La scoperta del caso

La ragazza, oggi maggiorenne, è stata ritrovata alcuni mesi fa in un laboratorio clandestino a Mazzano, in provincia di Brescia, durante un blitz della polizia locale e della guardia di finanza. Le indagini hanno rivelato che l’unico documento ufficiale a suo nome è un certificato di nascita del 2006, registrato a Rovigo. Da allora, nessuna traccia della sua esistenza: né certificati scolastici, né medici, né relazioni sociali.

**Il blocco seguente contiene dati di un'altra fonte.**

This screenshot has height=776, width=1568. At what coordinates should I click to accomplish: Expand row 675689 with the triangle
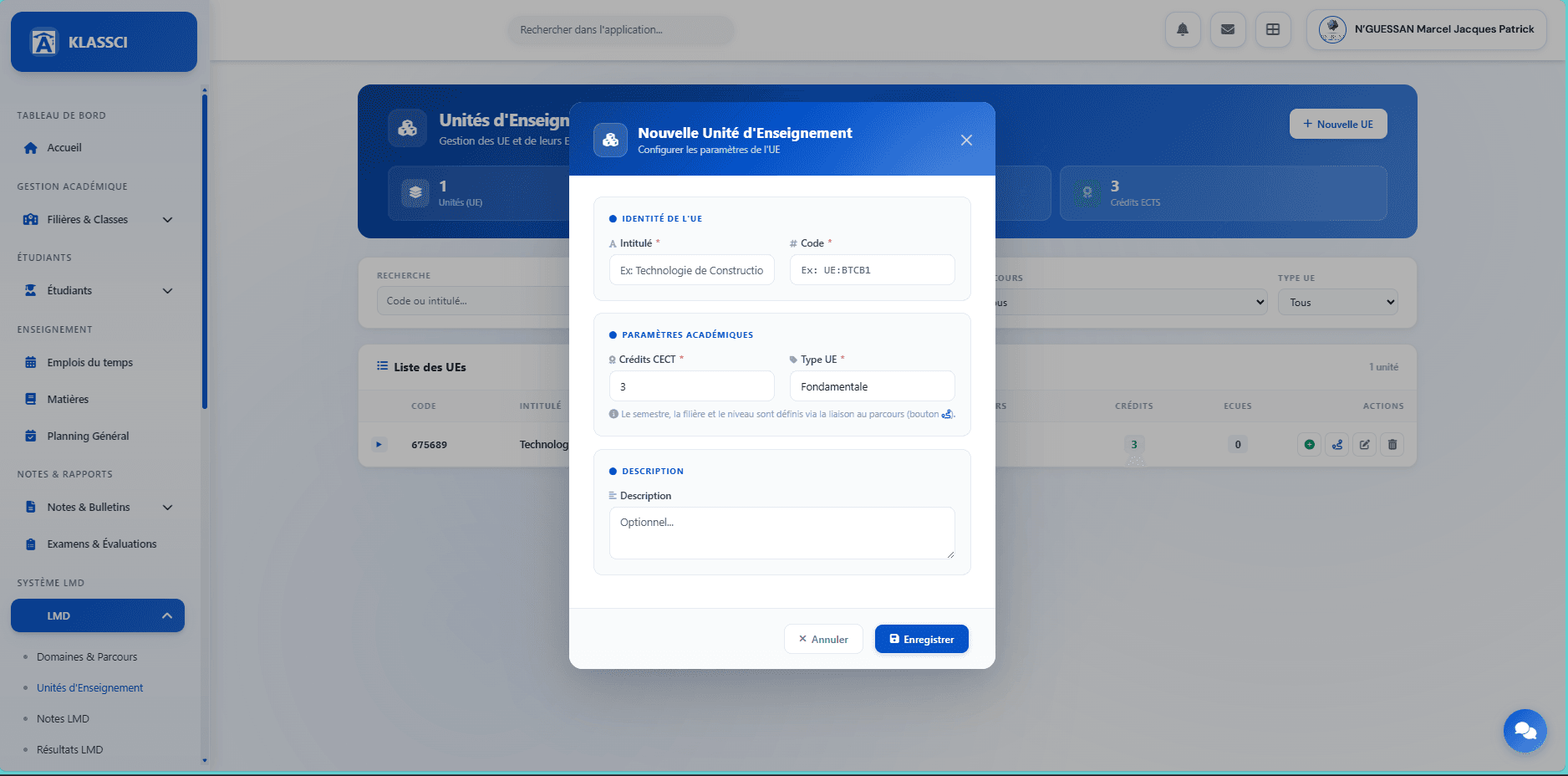coord(379,445)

Un passato di sfruttamento

La madre, anch’essa operaia nella fabbrica, ha condiviso con la figlia un’esistenza di duro sfruttamento. Le due si sono spostate tra vari laboratori illegali in Veneto e Lombardia, lavorando e vivendo in condizioni precarie, dormendo su giacigli improvvisati.

Il futuro della ragazza

Attualmente, la giovane è affidata alla Questura e al tribunale di Brescia, che stanno lavorando per rilasciarle i documenti necessari per costruirsi una nuova vita fuori dall’ombra dello sfruttamento. Tuttavia, il caso solleva un interrogativo inquietante: quante altre “ragazze fantasma” vivono ancora segregate in fabbriche clandestine nel Nord Italia?

Un’indagine che non si limita a raccontare una singola storia, ma che mette in luce un problema strutturale di sfruttamento nascosto tra le pieghe della legalità.